Extrait de page:

Pendant ma carrière d’enseignant, les enfants m’ont beaucoup appris. J’aimerais partager une leçon sur l’éducation inclusive que m’a enseignée le cas d’une élève.
Mon premier conseil a été: « Il vaudrait mieux inscrire Sakura [i] dans une classe pour élèves ayant des besoins éducatifs spéciaux si nous pensons à son avenir ».
Cela se passait dans le cadre de nos discussions sur l’inscription de Sakura pour l’année scolaire suivante. Pour vivre en société, il faut des compétences et des aptitudes autres que ce que l’on appelle les « résultats scolaires ». C’est pourquoi il valait mieux pour elle qu’elle étudie dans une classe pour élèves ayant des besoins éducatifs spéciaux où elle pourrait bénéficier d'un programme adapté et d’un accompagnement personnalisé.

Données fournies:

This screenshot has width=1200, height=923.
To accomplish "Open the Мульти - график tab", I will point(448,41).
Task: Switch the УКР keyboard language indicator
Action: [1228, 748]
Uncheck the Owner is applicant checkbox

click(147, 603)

Consignes:
Restituez mot pour mot tout le passage de l'extrait de page, depuis « Pendant ma carrière » jusqu'à « d’un accompagnement personnalisé. ». Seul l'extrait de page fait foi pour ce travail.

Réponse complète:
Pendant ma carrière d’enseignant, les enfants m’ont beaucoup appris. J’aimerais partager une leçon sur l’éducation inclusive que m’a enseignée le cas d’une élève.
Mon premier conseil a été: « Il vaudrait mieux inscrire Sakura [i] dans une classe pour élèves ayant des besoins éducatifs spéciaux si nous pensons à son avenir ».
Cela se passait dans le cadre de nos discussions sur l’inscription de Sakura pour l’année scolaire suivante. Pour vivre en société, il faut des compétences et des aptitudes autres que ce que l’on appelle les « résultats scolaires ». C’est pourquoi il valait mieux pour elle qu’elle étudie dans une classe pour élèves ayant des besoins éducatifs spéciaux où elle pourrait bénéficier d'un programme adapté et d’un accompagnement personnalisé.